When you say hammering the root collection do you mean the homepage?
We don't have a static home page, we just present the root collection. So any visitor triggers a Solr search.
Solr seemed to be fine with that, but the performance of Dataverse loading the required stuff from the result just wasn't there. It couldn't keep up.
Gotcha. Hitting the homepage does call into the database as well.
@Oliver Bertuch Anubis doesn't cause any problems with callbacks?
Don Sizemore said:
Oliver Bertuch Anubis doesn't cause any problems with callbacks?
I have no idea! Didn't test that yet. How would you suggest testing it?
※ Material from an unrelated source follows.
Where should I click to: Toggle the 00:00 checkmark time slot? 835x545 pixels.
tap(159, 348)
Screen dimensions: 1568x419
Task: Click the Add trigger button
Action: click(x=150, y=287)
OAuth2 / DataCite publishing, anything that would call back.
Also, you're using Nginx and not Apache, correct?
Yes, I'm using NGINX (Ingress Controller). But Anubis and Go-Away are usable with anything, as they just are reverse proxies.
OAuth2 happens in the browser. As you solve the challenge once and then have a JWT in a cookie, that's no problemo
What kind of DataCite callbacks are you referring to? Registering a new DOI etc is just outgoing traffic, aye?
@Oliver Bertuch I'm glad to hear it's all working for you! My remaining question concerns our use of Shibboleth, and subsequent use of the AJP protocol through the Apache proxy. I'll look into this.
I'm using it like this: NGINX Ingress -> Anubis -> NGINX Router -> Dataverse Backend/Static Files/...
So you could just front your Apache with Anubis.
That obviously leaves the question of SSL termination
If you do that in Apache right now, you might need to split the setup a little
Or take a look at go-away, they have SSL stuff builtin including TLS fingerprinting
We don't have Shibboleth in the mix pending InCommon Federation publication, but Anubis seems to work well with Apache and Dataverse. Instead of specifying a DocumentRoot in the last listener, we gave it the standard ProxyPass:
<VirtualHost *:3000>
ServerAdmin <e-mail>
ServerName <fqdn>
ErrorLog /var/log/httpd/anubis_dataverse6_error.log
CustomLog /var/log/httpd/anubis_dataverse6_access.log combined
ProxyPass / ajp://localhost:8009/
ProxyPassReverse / ajp://localhost:8009/
</VirtualHost>
@Oliver Bertuch William got Anubis working with Shibboleth! Our current ssl.conf includes:
# these headers are required for Anubis
RequestHeader set "X-Real-Ip" expr=%{REMOTE_ADDR}
RequestHeader set X-Forwarded-Proto "https"
ProxyPreserveHost On
ProxyRequests Off
ProxyVia Off
<Location /shib.xhtml>
AuthType shibboleth
ShibRequestSetting requireSession 1
require valid-user
ProxyPass ajp://localhost:8009/shib.xhtml
ProxyPassReverse ajp://localhost:8009/shib.xhtml
</Location>
# port Anubis listens on
ProxyPass / http://localhost:8923/
ProxyPassReverse / http://localhost:8923/
</VirtualHost>
# actual website config
<VirtualHost *:3000>
ServerAdmin <e-mail>
ServerName <fqdn>
ErrorLog /var/log/httpd/anubis_dataverse6_error.log
CustomLog /var/log/httpd/anubis_dataverse6_access.log combined
ProxyPass / ajp://localhost:8009/
ProxyPassReverse / ajp://localhost:8009/
</VirtualHost>
Looks great! Congrats! May their connections be weighed
@Oliver Bertuch we're having trouble with Anubis' ALLOWs in bot_policies.json - are you willing to share yours?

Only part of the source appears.